Un accès aux données ESG plus ardu 

Au niveau de la collecte des données, l’équation est toutefois un peu plus complexe à résoudre que sur le segment des large caps. Par exemple, Dorval AM fait appel à MSCI pour les large caps, mais s’est contraint à ne pas utiliser ce même fournisseur pour les small caps européennes. "À cause de leur prisme américain, certaines entreprises sont très mal notées sur la protection des données personnelles par exemple, alors que toutes les sociétés européennes sont soumises à RGPD" illustre Julien Goujon. La société de gestion a d’abord choisi de développer un système de notation en interne. Pour pouvoir balayer un univers d’investissement plus large, ils font désormais appel à EthiFinance sur ce segment des small caps. Un acteur qui fait aussi partie des fournisseurs de données auxquels fait appel Edmond de Rothschild AM. Mais récolter ces données reste insuffisant pour les deux gérants, qui défendent l’importance du dialogue pour prendre les meilleures décisions d’investissement. "Rencontrer les sociétés, c’est le nerf de la guerre sur ce segment", affirme Benjamin Rousseau. "Chez nous, chaque gérant small et mid caps rencontre au moins 200 sociétés par an, donc il y a une discussion constante avec le management des sociétés".

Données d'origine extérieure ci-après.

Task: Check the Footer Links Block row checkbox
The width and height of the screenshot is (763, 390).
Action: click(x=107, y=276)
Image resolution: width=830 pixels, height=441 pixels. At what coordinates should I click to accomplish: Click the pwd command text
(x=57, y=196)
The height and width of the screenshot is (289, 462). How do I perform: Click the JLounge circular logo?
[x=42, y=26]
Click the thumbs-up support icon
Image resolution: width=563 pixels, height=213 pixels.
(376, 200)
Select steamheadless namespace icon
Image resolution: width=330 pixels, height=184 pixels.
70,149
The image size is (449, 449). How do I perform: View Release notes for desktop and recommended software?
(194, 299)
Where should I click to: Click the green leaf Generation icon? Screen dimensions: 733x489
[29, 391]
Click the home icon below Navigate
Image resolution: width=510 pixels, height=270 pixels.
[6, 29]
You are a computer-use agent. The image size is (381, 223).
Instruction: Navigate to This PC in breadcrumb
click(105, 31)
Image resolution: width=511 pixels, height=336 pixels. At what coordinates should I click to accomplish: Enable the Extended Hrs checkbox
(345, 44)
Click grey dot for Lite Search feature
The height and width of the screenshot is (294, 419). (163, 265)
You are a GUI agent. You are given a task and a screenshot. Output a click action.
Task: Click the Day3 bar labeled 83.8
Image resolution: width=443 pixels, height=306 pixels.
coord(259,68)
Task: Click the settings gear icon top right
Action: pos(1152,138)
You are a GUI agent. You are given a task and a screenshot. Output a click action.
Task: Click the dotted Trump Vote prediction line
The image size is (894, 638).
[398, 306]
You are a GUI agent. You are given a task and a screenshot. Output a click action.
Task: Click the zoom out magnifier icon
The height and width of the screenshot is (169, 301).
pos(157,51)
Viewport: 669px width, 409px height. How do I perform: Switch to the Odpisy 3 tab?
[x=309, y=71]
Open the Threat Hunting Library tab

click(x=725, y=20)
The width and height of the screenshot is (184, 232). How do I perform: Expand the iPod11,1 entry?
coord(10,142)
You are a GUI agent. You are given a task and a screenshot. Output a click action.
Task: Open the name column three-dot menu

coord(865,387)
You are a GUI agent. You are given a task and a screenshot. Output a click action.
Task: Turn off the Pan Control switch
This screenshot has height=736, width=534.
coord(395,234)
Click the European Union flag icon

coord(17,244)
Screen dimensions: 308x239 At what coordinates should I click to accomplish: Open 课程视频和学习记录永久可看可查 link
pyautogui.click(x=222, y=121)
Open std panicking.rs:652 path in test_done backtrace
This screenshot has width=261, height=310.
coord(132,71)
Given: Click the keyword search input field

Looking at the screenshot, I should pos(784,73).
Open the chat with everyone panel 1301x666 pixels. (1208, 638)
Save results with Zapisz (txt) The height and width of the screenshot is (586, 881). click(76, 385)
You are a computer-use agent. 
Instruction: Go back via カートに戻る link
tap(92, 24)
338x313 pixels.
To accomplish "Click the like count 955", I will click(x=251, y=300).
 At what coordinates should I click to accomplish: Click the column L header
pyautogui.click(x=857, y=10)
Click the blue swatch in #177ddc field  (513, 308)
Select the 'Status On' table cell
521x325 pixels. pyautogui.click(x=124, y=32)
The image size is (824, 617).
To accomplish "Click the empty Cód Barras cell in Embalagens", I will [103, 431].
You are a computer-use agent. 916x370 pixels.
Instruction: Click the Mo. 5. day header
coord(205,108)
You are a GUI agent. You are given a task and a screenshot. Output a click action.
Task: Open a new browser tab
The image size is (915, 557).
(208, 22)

Un vivier d'opportunités immense 

Dans la durée, les small caps surperforment les large caps, tirées par les performances des entreprises de croissance, et une surexposition aux secteurs de l’économie connaissant le plus fort développement. Pour un investisseur responsable, elles représentent un vivier d’opportunités immense, bien que trop souvent négligé. "Les small caps ont une belle carte à jouer dans l’ESG car beaucoup d’entre elles ont une bonne culture d’entreprise, sont des sociétés dans lesquelles les employés aiment travailler, et sont dans des secteurs peu controversés", résume Benjamin Rousseau. Poussées par une réglementation de plus en plus contraignante et des investisseurs toujours plus exigeants, elles sont de mieux en mieux structurées sur la collecte de données extra-financières. Une adaptation qui leur permettra de mieux briller à l’avenir au sein des portefeuilles responsables.